▸ **SELECTED EXTRACT**:
________________
# Sitting in the Rain?



## TehLizardKing (Sep 15, 2012)

Hey guys! So I have lots of birds, a huge aviary, lots of poultry, and etc, but sadly no pigeons. I have always wanted some but my parents are not hugely into adding a whole new setup for a new animal since they'll have to look after them all when I go off to uni in a couple of years. Anyway, every year the homers pass over and they land on the deck for a drink, and from watching them I have just fallen in love with pigeons. Yesterday a homer landed on the scaffolding of the house we are building, he seemed to want to stay.
________________
▸ **GIVEN MATERIAL**:
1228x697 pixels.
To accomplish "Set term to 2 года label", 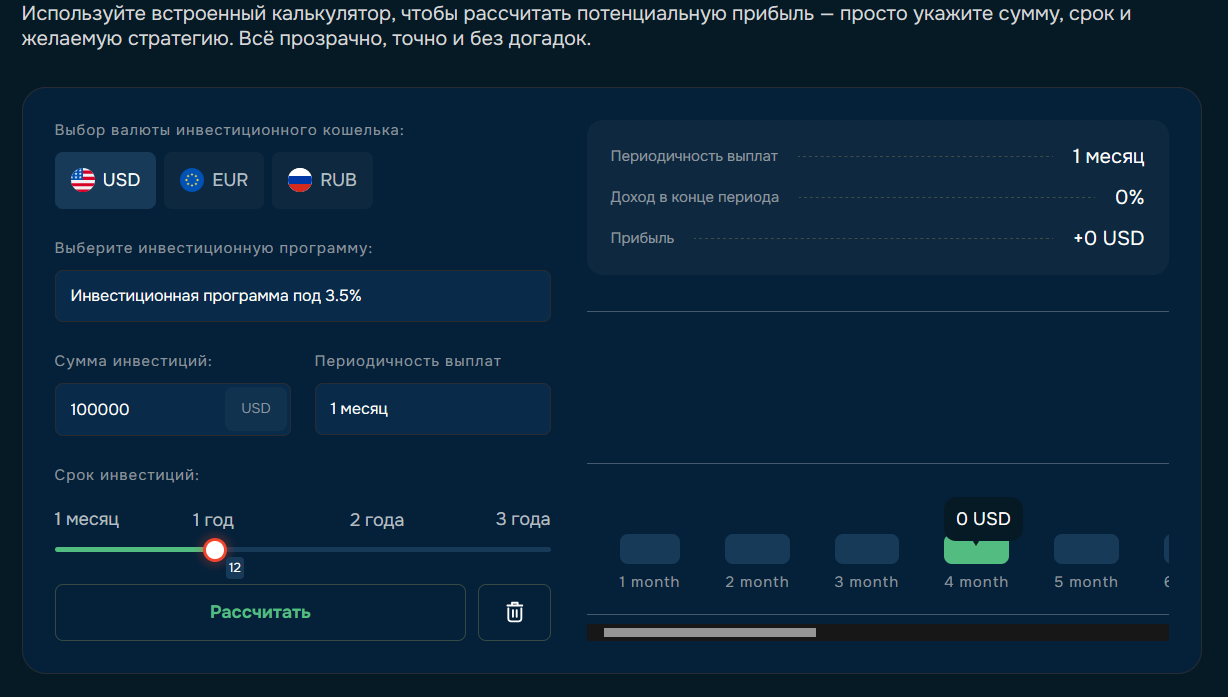I will 377,520.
________________
▸ **ACTIONS TO TAKE**:
1 - Reproduce the pigeon forum post word for word, everything from "# Sitting in" down to "want to stay.".
2 - In the pigeon forum post, where did the homer land yesterday?
3 - Continue the forum post about the homer pigeon from where it stops.

▸ **ANSWERS TO THE PROBLEMS**:
1 -
# Sitting in the Rain?



## TehLizardKing (Sep 15, 2012)

Hey guys! So I have lots of birds, a huge aviary, lots of poultry, and etc, but sadly no pigeons. I have always wanted some but my parents are not hugely into adding a whole new setup for a new animal since they'll have to look after them all when I go off to uni in a couple of years. Anyway, every year the homers pass over and they land on the deck for a drink, and from watching them I have just fallen in love with pigeons. Yesterday a homer landed on the scaffolding of the house we are building, he seemed to want to stay.

2 - On the scaffolding of the house being built.

3 -
Phoned up his owner with the ring number and he said that he was thankful to know the bird was okay, if we didn't want it he would come by take it back but I think he heard the tone in my voice... And he said that it is an old bird so if the bird wanted to stay and we didn't mind, we could keep it. Needless to say I was ecstatic at the prospect, so I took him up a bowl of water and some corn and he scoffed it right out of my hand... When he had had enough I left him alone, and he slept there on the scaffolding over the night. This morning I got up with the light so I was up to tell the builders about him so they didn't scare him off, and he wasn't there. I was a little disappointed and decided to check the rest of the garden (3 acres) and lo and behold found him sitting on the neighbours' roof. He wouldn't come down for food all day, but changed perches a few times, sitting on the house, then our cabin, then his roost on the scaffolding again, and did a few laps of the grounds... But all in all looking very content and calm. I took up some food to his favourite roost again and he definitely had enough to eat and drink, and I'm hoping maybe he'll stick around now.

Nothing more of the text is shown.